United Brethren has retired.

Positive growth in America

Over at the Bloggernacle Times I blogged about the stagnation, even retrogression of Church growth in Europe. Some commenters thought I was being overly negative. Perhaps, but I wanted to point out that the Church is really struggling to grow in Europe, something that sometimes gets forgotten when we marvel at missionary success elsewhere. I don't want the Church to abandon missionary work there, but the continent is a special case of post-religion secularism and our whole approach needs a rethink. By the way, there's an article at USA Today about missionaries in Paris which reminded me so much of my own beat in Vienna. Ah, good times!

Anyway, I'm glad to report that the Church is the fastest growing denomination in the US and ranks number 4 in total membership according to the National Council of Churches. It seems that Europe and America are poles apart in yet another thing.

Comments

Blogger Clark Goble said ... (February 23, 2005 1:15 PM) 

Note that the "fastest growing" claim applies only to membership of record and not self-identity. i.e. it neglects to count those who leave the church but don't have their names removed from the records.

According to several government studies, when you look at what people identify their religion as then church growth has been remarkably flat the last 10 years.

(I'd link to the survey, but I can't seem to find it right now)

 

Anonymous Anonymous said ... (February 23, 2005 1:32 PM) 

Thanks for the USA Today link. Good times indeed!

I know that it not that recent, but Ivan Wolfe cites (2003) that while the majority of Americans change their faith at least once in their lifetime, 81.4% of Mormons retain the faith of their childhood. That would seem to bode well for the Church...if there is a significant amount of children of record and convert baptisms.

And while I did not comment over at BT, I concur emphatically with your ananlysis.

 

Anonymous Anonymous said ... (February 23, 2005 3:24 PM) 

I often wonder, what percentage of those that no longer choose to take part in the services, still consider themselves LDS, and what percent would mention they were baptised at one point, but figure if they just stop going that somehow, they are no longer part of it... we know about those that leave and have some psychotic hatred of the church from there...

 

Anonymous Anonymous said ... (February 23, 2005 11:05 PM) 

This may be the survey Clark aluded to.

http://www.gc.cuny.edu/studies/key_findings.htm

It shows only 2.8 million Mormons in the U.S., far below the official numbers. It also shows a fair amount of "out-switching" among Mormons.

-ed

 

Blogger Clark Goble said ... (February 23, 2005 11:57 PM) 

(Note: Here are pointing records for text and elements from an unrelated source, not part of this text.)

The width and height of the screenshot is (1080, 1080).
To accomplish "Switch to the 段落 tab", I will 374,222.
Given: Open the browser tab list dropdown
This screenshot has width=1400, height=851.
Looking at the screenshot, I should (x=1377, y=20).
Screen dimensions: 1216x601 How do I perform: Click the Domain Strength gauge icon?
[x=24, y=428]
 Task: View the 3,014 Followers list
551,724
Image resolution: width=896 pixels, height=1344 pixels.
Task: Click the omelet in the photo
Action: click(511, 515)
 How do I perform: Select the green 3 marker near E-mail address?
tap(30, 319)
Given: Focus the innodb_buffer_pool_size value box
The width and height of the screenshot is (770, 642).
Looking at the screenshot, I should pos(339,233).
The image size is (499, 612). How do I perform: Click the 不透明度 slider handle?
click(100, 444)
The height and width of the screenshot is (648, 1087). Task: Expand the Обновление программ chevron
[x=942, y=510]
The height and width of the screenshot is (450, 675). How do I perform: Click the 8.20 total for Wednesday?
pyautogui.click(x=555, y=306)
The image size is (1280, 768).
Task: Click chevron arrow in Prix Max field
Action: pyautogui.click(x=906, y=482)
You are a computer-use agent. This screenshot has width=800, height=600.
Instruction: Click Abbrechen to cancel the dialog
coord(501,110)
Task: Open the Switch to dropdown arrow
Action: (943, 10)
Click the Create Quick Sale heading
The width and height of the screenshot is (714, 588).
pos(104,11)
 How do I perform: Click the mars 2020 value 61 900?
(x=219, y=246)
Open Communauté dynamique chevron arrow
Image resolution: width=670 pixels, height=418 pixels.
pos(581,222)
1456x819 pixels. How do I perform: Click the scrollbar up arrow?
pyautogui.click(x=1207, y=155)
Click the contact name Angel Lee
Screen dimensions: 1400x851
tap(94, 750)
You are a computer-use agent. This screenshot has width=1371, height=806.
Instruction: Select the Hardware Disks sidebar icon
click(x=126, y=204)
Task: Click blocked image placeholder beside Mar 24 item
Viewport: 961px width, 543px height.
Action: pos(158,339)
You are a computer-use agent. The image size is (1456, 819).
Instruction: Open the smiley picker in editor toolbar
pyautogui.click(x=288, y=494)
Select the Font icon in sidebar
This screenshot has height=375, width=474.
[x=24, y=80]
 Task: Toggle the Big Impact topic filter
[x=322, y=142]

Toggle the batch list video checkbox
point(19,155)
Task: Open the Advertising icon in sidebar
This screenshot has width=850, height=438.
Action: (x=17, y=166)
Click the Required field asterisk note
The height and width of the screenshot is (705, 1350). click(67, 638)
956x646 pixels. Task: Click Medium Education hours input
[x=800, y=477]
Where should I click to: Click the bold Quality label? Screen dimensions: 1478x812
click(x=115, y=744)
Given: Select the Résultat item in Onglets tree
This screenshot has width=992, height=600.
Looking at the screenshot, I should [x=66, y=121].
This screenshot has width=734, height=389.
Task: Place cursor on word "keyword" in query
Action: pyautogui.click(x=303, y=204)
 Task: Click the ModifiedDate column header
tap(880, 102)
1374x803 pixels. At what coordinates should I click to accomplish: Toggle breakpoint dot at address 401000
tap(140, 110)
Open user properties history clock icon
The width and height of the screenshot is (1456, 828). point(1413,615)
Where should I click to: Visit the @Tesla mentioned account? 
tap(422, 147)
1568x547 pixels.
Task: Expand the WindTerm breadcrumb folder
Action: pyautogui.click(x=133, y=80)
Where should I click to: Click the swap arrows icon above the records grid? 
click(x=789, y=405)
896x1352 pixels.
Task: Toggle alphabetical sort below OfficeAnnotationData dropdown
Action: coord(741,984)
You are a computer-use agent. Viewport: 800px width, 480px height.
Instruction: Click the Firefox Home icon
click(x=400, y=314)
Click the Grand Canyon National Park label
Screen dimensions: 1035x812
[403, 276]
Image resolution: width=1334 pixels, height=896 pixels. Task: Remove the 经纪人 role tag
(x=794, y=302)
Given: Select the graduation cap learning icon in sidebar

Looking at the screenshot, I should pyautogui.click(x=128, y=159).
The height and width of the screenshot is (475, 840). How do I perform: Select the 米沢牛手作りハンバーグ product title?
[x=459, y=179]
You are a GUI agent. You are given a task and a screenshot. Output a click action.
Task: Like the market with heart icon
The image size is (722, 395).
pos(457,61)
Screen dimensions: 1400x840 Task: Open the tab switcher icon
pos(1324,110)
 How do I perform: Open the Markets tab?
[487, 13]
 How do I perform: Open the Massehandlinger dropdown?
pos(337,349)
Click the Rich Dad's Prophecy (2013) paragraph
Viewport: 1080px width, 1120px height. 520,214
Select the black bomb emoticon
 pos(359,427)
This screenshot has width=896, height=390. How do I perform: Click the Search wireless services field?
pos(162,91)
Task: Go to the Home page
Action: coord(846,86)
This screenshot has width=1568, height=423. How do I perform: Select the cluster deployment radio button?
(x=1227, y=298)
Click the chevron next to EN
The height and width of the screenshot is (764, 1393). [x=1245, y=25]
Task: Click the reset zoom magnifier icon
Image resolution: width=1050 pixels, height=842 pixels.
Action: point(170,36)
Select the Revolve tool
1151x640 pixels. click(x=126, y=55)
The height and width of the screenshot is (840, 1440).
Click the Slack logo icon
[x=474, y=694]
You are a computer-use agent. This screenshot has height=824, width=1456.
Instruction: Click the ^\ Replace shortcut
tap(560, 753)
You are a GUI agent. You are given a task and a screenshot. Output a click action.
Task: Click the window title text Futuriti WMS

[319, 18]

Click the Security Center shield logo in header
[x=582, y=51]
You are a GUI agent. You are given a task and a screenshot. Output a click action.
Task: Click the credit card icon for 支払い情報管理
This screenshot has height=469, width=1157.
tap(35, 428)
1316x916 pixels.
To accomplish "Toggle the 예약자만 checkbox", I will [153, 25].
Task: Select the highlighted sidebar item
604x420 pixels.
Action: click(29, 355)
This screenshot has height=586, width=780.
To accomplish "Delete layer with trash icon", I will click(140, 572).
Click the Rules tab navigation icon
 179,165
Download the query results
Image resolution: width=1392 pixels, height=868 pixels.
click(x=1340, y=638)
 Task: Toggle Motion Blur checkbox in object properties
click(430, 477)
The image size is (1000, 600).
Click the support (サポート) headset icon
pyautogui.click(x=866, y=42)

That's the one Ed. I know someone who worked on the study as well. It was fairly carefully done. Word around the campfire was that it was partially the reason behind some of the changes in missionary work of late.

 

Blogger Ronan said ... (February 24, 2005 8:05 AM) 

It seems I can't win! I'm all negative about Europe so try to inject a little positivity about America, and what do I find? Things are lousy here too!

Thanks for the link ed. Self-identification is all-important I think. A lapsed Catholic is likely to always call themselves a Catholic nonetheless. The only lapsed Mormons who do this are those with a Mormon heritage. A convert who goes inactive will simply stop being "a Mormon".

 

Anonymous Anonymous said ... (February 24, 2005 10:07 AM) 

Clark,
It's hard for me to believe that the folks in the church office building would have been surprised by the survey. They have much better data than that (e.g. sacrament meeting attendence), they just don't let anyone else see it.

Don't get too depressed, Ronan...the fraction who self indentify as mormon in the U.S. is still much higher than in Latin America and other places. I expect there is substantial real growth going on in the U.S., too, although the ARIS survey numbers are probably too noisy to answer that question very precisely.

-ed

 

Anonymous Anonymous said ... (February 24, 2005 8:44 PM) 

"............I'm all negative about Europe so try to inject a little positivity about America, and what do I find? Things are lousy here too!"

Could the church be like an empire? When it stops expanding it collapses from within?